• [YOUR TASK]: The required output is the line that contains "1123x842 pixels." and every line after it, each written out exactly, up to the end of the entries.

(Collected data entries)
========
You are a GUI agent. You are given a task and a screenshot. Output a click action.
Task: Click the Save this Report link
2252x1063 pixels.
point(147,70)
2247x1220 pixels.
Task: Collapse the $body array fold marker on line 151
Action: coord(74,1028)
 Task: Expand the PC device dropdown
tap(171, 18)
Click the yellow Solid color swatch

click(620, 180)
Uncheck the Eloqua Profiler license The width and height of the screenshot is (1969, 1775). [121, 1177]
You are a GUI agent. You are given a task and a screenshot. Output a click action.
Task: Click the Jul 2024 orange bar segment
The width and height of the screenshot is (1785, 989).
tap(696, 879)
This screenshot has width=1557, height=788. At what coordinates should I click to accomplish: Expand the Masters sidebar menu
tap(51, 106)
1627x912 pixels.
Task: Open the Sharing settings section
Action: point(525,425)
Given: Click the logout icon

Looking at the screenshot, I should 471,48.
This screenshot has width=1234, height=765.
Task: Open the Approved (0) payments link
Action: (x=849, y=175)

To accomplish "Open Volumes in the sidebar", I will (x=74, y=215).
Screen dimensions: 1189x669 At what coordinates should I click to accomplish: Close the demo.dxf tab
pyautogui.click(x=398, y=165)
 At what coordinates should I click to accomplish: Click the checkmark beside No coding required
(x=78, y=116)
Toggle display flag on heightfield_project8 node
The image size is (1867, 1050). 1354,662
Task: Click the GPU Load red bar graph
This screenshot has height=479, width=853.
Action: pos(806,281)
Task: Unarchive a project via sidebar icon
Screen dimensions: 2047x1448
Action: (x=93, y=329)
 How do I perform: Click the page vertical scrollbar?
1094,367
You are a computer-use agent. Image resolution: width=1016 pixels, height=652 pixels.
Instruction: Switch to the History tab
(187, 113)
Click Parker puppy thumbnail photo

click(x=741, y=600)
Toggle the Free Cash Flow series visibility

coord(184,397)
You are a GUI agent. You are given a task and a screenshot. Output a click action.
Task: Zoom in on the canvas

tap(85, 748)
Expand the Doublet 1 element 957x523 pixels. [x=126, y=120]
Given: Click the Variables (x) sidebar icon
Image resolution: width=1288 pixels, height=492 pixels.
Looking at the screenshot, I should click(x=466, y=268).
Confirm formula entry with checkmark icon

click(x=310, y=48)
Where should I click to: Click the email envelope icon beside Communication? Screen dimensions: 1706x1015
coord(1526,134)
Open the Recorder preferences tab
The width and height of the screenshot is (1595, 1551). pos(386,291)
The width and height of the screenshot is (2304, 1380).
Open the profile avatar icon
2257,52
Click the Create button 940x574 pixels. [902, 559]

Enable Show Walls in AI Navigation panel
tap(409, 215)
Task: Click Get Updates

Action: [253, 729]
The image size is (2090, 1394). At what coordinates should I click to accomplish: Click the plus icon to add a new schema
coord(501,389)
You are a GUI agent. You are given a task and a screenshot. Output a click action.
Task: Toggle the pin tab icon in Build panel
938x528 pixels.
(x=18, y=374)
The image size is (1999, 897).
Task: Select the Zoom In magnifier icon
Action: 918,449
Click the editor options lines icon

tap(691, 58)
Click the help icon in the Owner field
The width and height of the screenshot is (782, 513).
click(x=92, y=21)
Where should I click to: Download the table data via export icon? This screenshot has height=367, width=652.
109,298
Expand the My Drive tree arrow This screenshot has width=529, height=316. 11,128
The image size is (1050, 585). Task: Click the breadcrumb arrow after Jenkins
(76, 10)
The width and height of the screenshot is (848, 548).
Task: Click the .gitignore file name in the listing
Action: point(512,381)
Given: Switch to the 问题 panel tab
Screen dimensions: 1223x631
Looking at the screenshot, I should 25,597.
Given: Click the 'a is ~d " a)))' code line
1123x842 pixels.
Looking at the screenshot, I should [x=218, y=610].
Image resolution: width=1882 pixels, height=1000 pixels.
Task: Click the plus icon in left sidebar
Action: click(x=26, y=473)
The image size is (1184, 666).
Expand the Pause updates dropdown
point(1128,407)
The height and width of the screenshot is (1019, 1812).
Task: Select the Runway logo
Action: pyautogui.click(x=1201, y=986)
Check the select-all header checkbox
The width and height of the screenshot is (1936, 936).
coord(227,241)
========
• [ANSWER TO THIS EXERCISE]:
1123x842 pixels.
Looking at the screenshot, I should [x=218, y=610].
Image resolution: width=1882 pixels, height=1000 pixels.
Task: Click the plus icon in left sidebar
Action: click(x=26, y=473)
The image size is (1184, 666).
Expand the Pause updates dropdown
point(1128,407)
The height and width of the screenshot is (1019, 1812).
Task: Select the Runway logo
Action: pyautogui.click(x=1201, y=986)
Check the select-all header checkbox
The width and height of the screenshot is (1936, 936).
coord(227,241)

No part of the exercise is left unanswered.